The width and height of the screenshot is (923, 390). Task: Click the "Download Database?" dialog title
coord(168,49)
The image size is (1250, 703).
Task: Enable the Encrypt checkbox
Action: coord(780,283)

--

### What this task involves
Top to bottom, transcribe every line above exactly.

### Expected output
The width and height of the screenshot is (923, 390). Task: Click the "Download Database?" dialog title
coord(168,49)
The image size is (1250, 703).
Task: Enable the Encrypt checkbox
Action: coord(780,283)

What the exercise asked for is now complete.